Required work >>
1. In the forum thread on measuring calories burned in a day, how many calories a day does the National Research Council say the average man needs to maintain body weight?
2. Write the next part of the forum thread about measuring daily calories burned, starting after its final sentence.

Document segment >>
# Measuring calories burned in a day



## IronSlingah (Dec 19, 2003)

Is there anyway to calculate how much calories a person burns in a day while not working out? 
Im trying to perfect my diet but i have no idea how much calories im actually burining outside the gym. Last time i checked i was 6ft 198@15% BF is it safe to assume i burn over 2500 calories a day as a student? 
I want to loose about 500 calories a day to preserve as much LBM i can while i get down to 8% BF so its important for me to know how much calories i can take in and still have a 500cal deficit.


----------



## donescobar2000 (Dec 19, 2003)

Check out the Polar Watches.


----------



## BabsieGirl (Dec 19, 2003)

There is a mathmatical way....Give me a couple secs.


----------



## BabsieGirl (Dec 19, 2003)

Okay.  For women:  Add a zero to your weight and then add your weight. Using the formula, your expected resting calories needs would be 2,100 a day.

The number of calories you burn each day varies depending on body weight, body composition, metabolism and activity level.


----------



## BabsieGirl (Dec 19, 2003)

For men: Add a zero to your weight and then add twice your weight. For women: Add a zero to your weight and then add your weight. Using the formula, your expected resting calories needs would be 2,100 a day.


----------



## BabsieGirl (Dec 19, 2003)

for women who have desk jobs and work out.

you probably burn one-half again your resting needs. 


You'll be interested to know that, according to the National Research Council, the average woman (5'4", medium frame, not too thin, not too fat) who does not exercise needs 1,600-2,400 calories a day to maintain body weight. The average man requires 2,300-3000 calories a day to do the same.

(Some records)
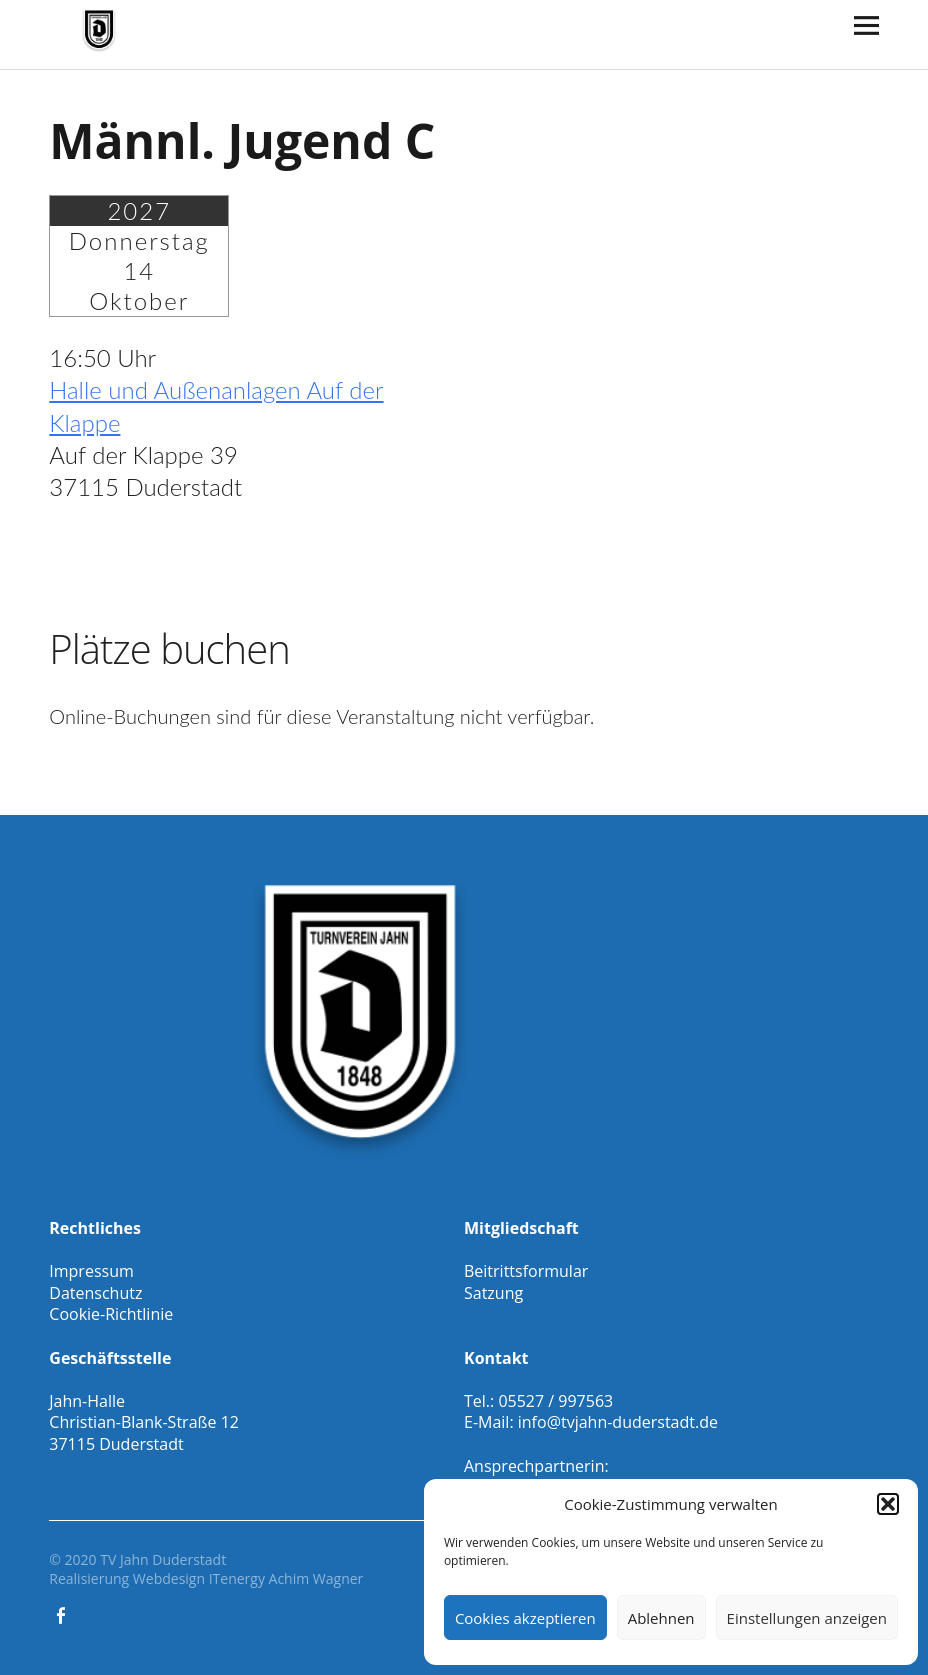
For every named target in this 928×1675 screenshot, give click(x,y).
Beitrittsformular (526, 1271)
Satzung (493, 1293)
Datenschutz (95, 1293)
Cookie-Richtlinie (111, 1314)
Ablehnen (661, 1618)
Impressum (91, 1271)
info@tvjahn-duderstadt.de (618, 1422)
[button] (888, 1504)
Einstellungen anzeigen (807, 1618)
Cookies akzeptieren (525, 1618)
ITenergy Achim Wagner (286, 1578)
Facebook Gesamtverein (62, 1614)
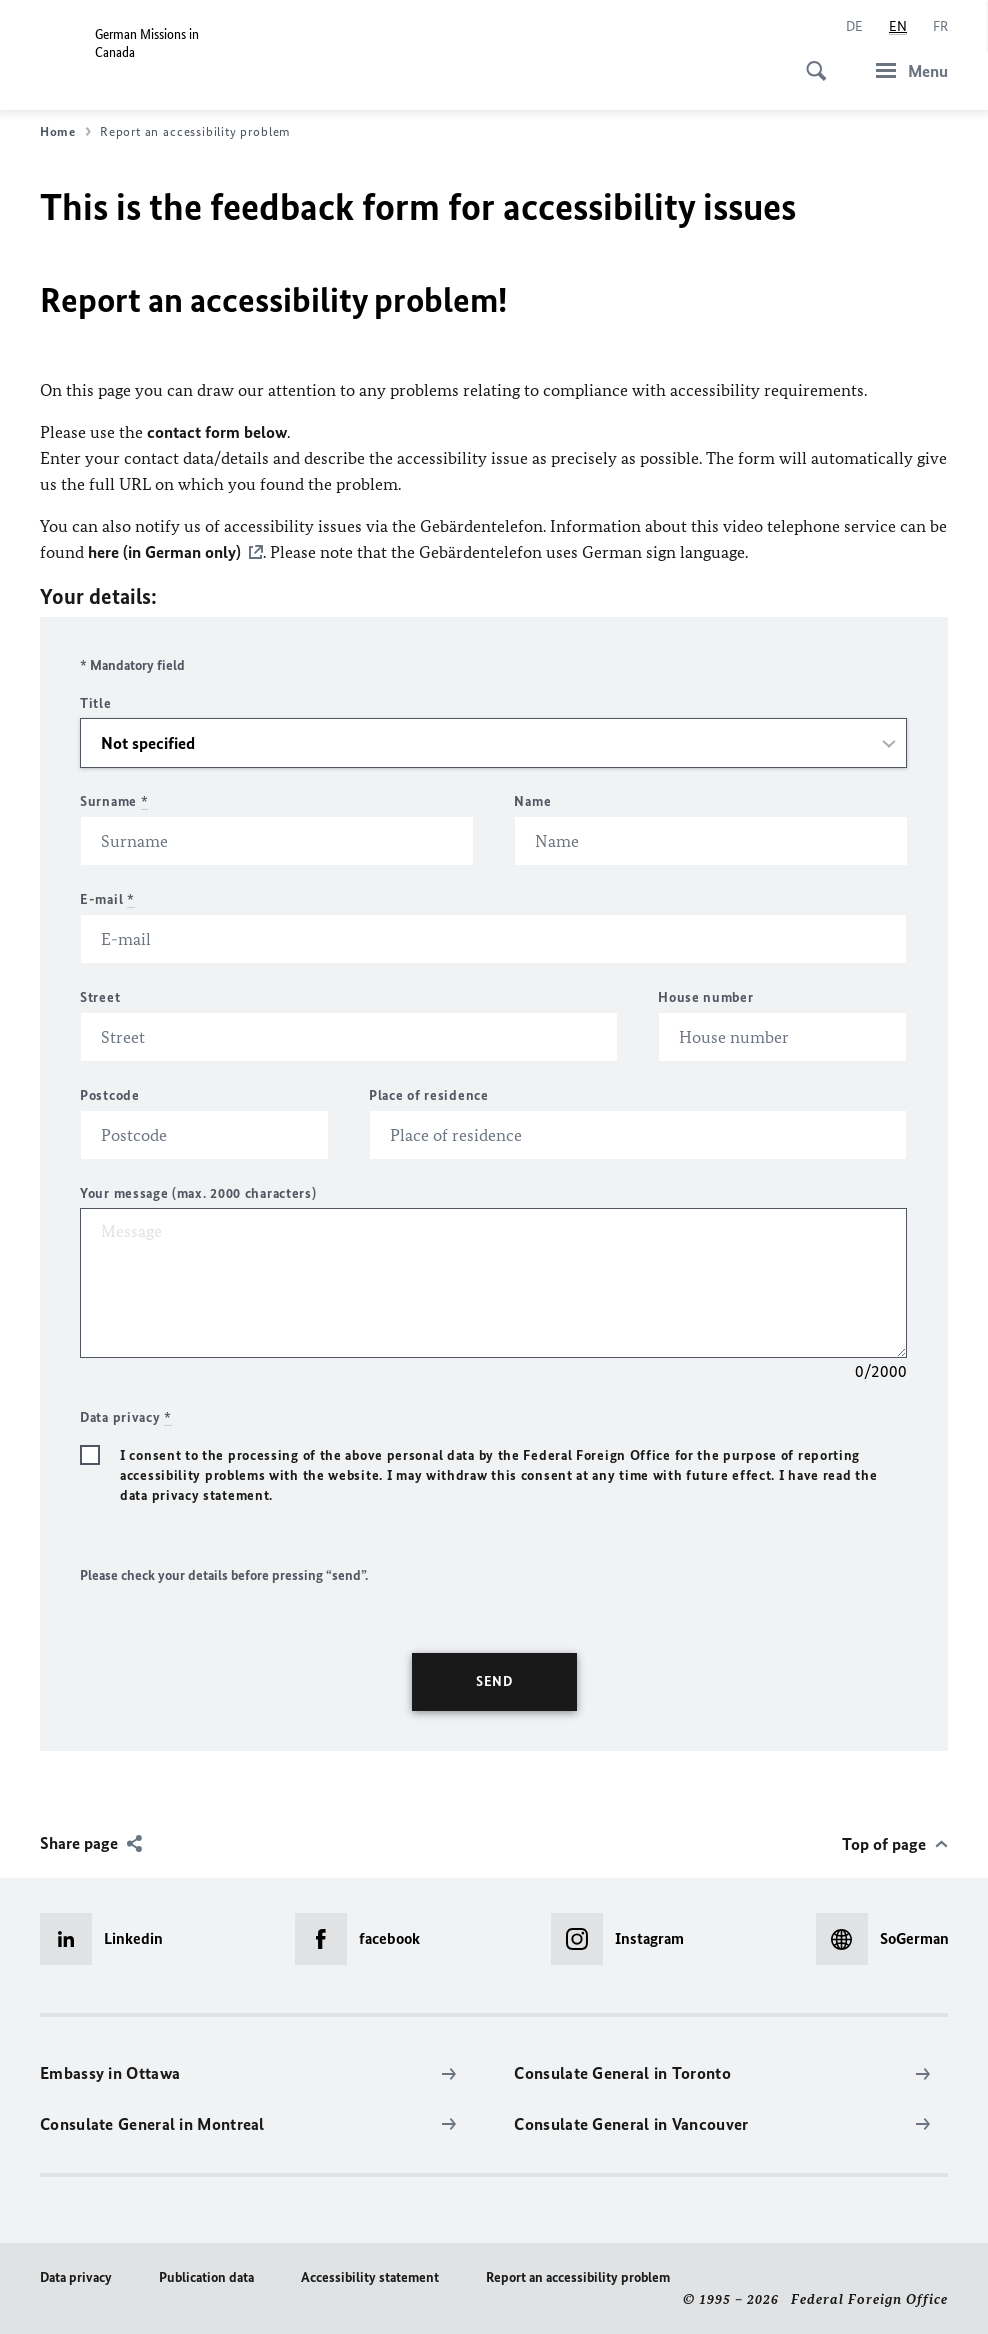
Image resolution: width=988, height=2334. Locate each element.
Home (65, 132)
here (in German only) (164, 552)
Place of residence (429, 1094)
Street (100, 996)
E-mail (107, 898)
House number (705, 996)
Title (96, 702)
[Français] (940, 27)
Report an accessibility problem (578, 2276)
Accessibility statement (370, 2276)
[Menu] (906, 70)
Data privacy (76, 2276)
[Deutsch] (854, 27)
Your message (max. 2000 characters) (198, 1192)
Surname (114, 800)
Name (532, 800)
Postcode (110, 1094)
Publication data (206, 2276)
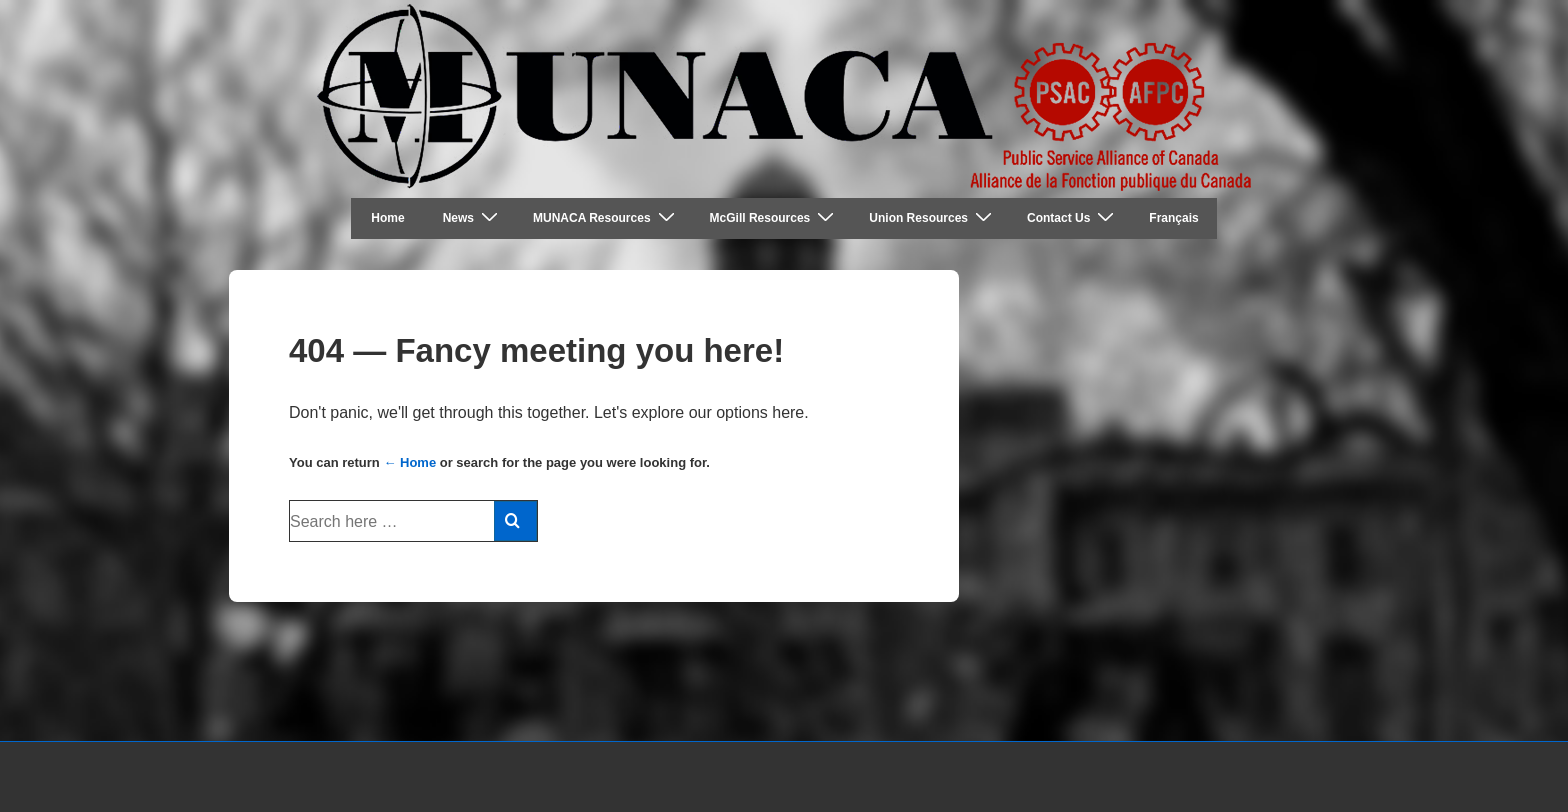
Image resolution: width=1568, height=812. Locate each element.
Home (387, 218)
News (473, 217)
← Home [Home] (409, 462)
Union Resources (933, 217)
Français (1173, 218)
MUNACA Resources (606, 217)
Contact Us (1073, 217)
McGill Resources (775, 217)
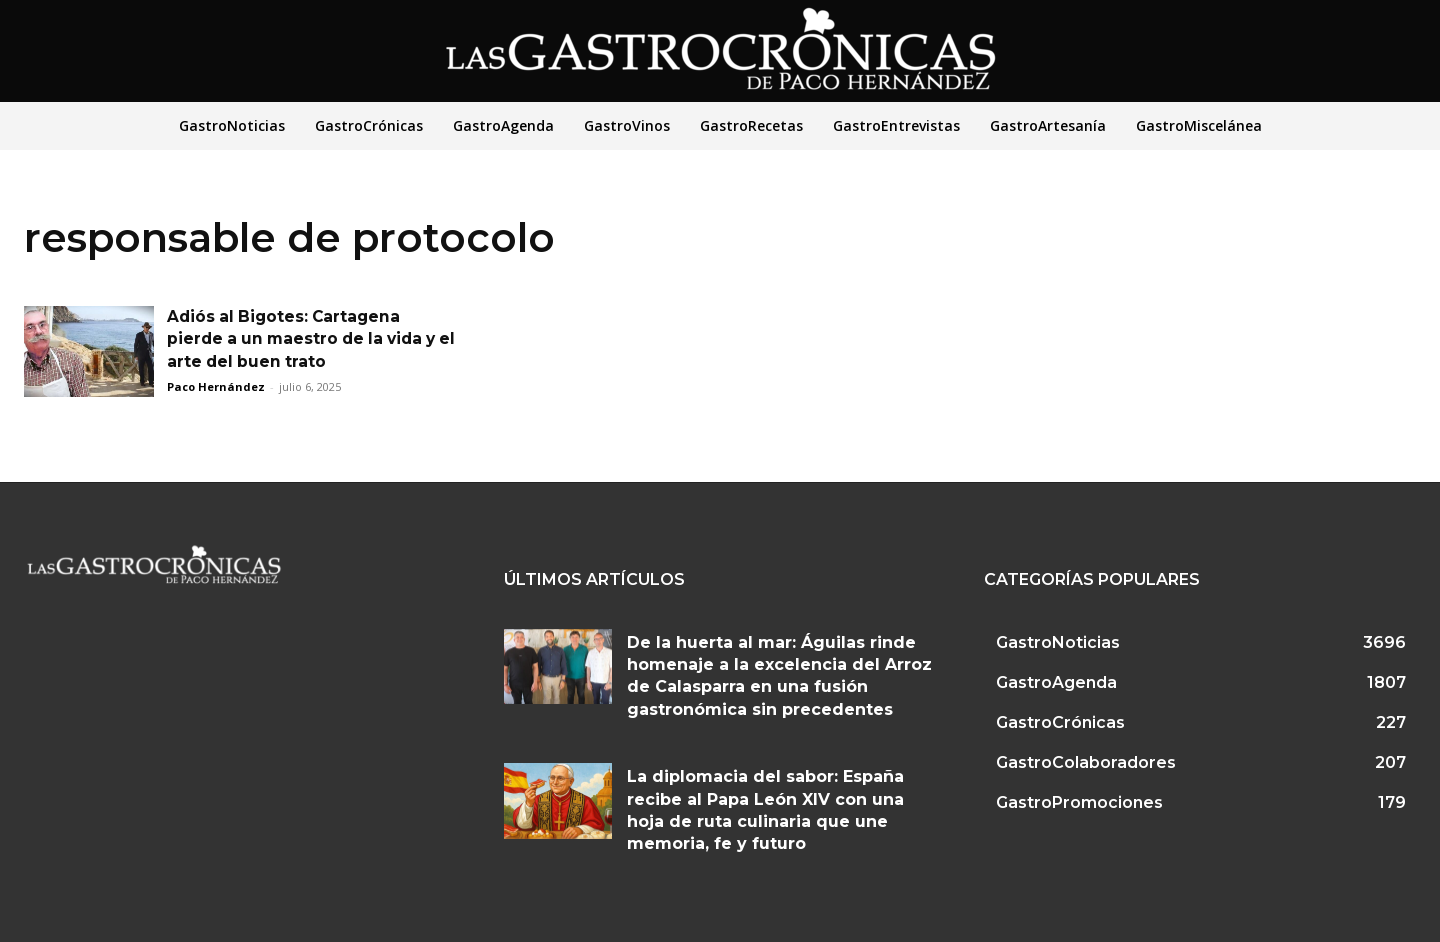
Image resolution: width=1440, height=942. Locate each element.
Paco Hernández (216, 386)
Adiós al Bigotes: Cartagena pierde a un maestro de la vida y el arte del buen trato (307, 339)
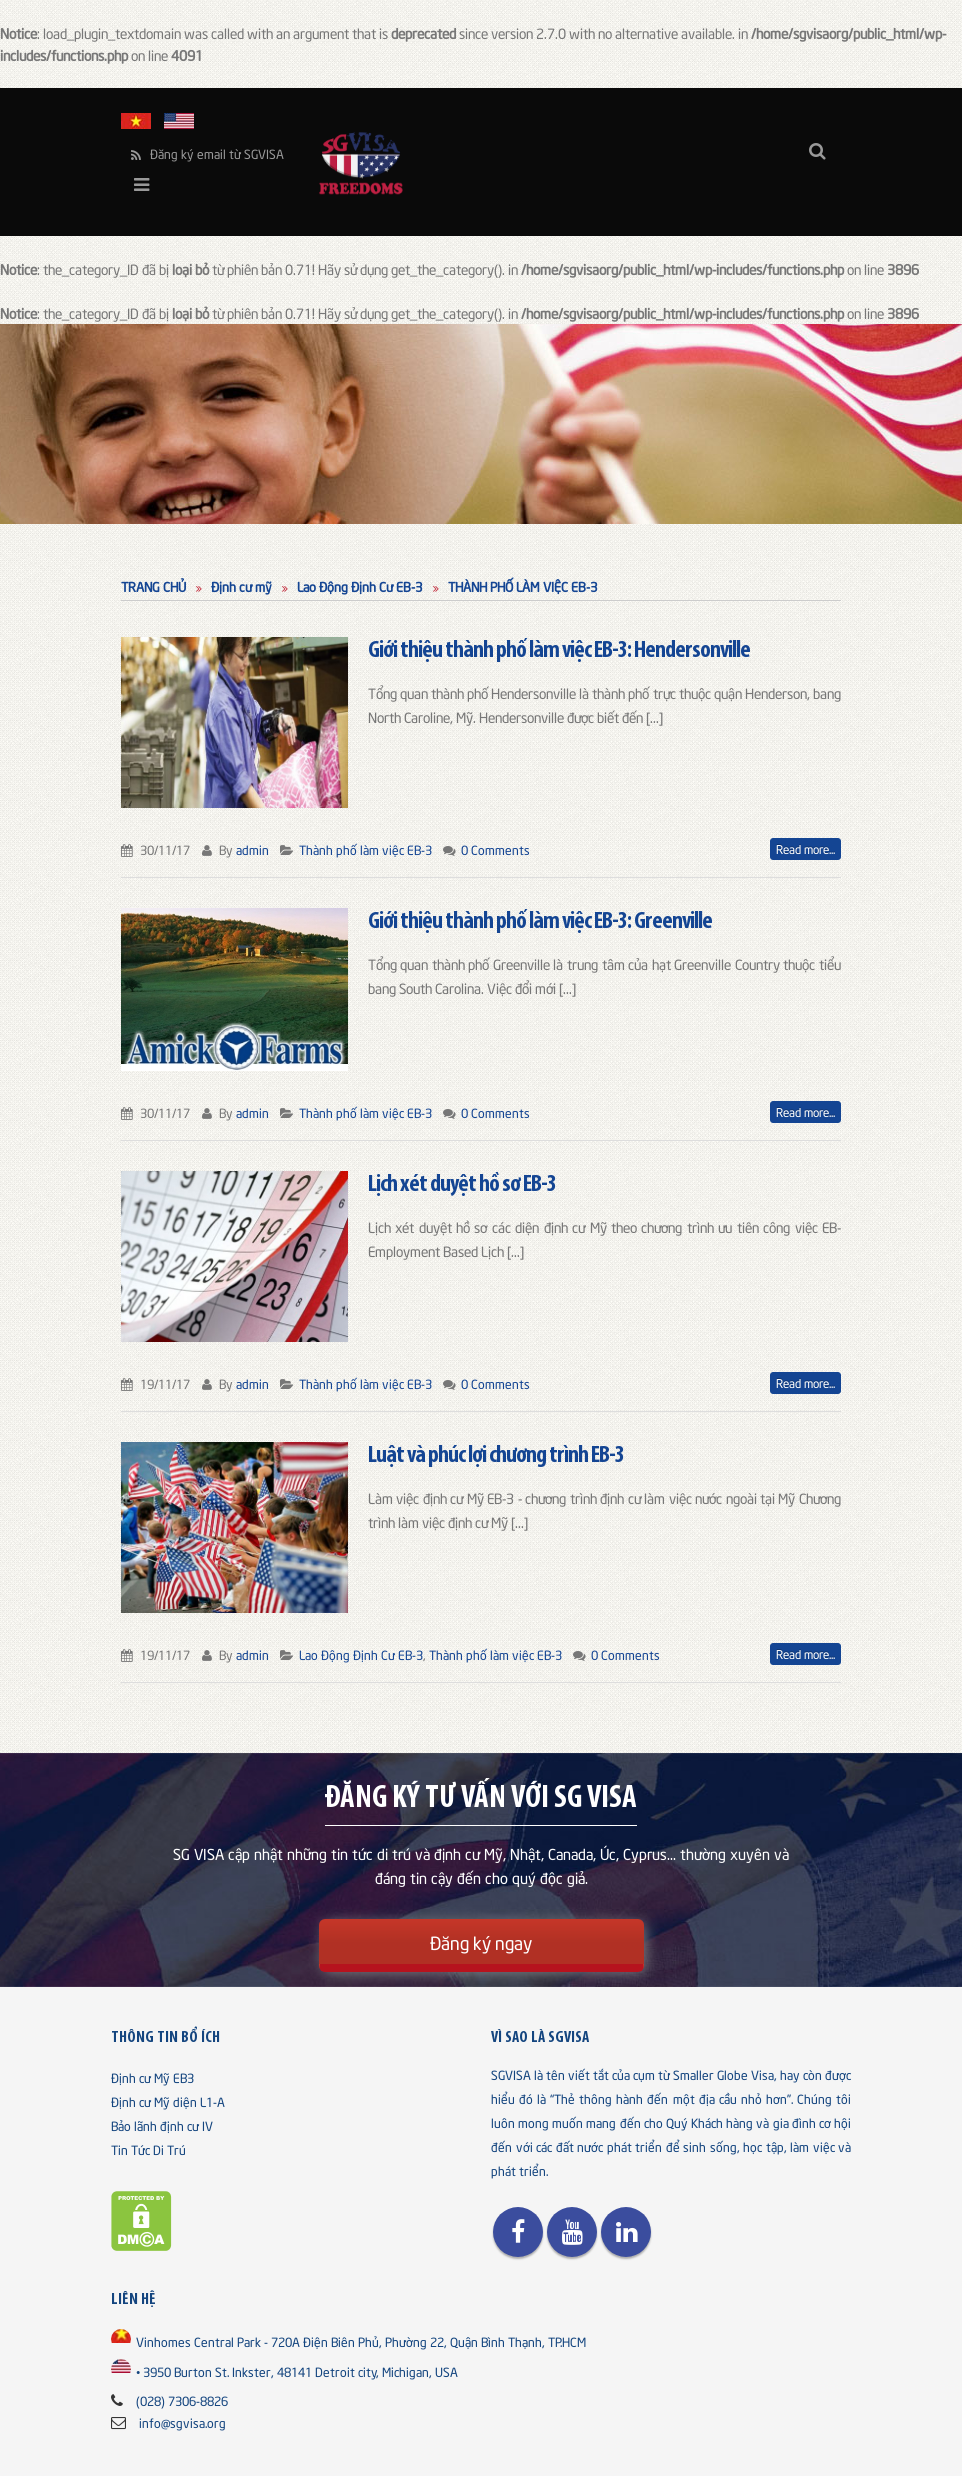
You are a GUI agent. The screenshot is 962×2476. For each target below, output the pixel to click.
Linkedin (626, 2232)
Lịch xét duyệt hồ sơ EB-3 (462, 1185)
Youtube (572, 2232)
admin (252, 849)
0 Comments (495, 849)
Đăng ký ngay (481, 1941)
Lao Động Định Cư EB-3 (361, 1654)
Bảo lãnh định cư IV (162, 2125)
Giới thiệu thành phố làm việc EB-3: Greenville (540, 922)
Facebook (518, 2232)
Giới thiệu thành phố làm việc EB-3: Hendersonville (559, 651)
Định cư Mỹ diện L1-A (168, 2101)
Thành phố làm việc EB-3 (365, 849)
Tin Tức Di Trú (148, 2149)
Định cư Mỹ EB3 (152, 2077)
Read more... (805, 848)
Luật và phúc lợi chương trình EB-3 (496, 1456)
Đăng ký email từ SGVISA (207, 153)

Replies >>
1. 2,300-3000 calories a day.

2.
----------



## BabsieGirl (Dec 19, 2003)

If a stable eating pattern doesn't do the trick for you, the next step is to cut your calories slightly and increase your activity level slightly. Start by subtracting 250 calories from your normal eating pattern -- eating one less egg and dropping two slices of bread would do it -- and adding 250 calories worth of activity -- two and one-half miles of jogging or walking. These two easily tolerated changes will result in a fat loss of about one pound each week. In the long run, I believe you'll discover that eating regular, planned meals will give you more control over your body fat than counting calories


----------



## BabsieGirl (Dec 19, 2003)

This is all I have time for....if this doesn't answer your question...I'm sorry.


----------



## atherjen (Dec 19, 2003)

great info Babs!


----------



## hardasnails1973 (Dec 19, 2003)

www.fitday.com plug ad jug ...


----------



## IronSlingah (Dec 20, 2003)

Yeah thanks Babs u went the extra mile that formula was really usefull.


----------



## BabsieGirl (Dec 22, 2003)

Thanks you guys!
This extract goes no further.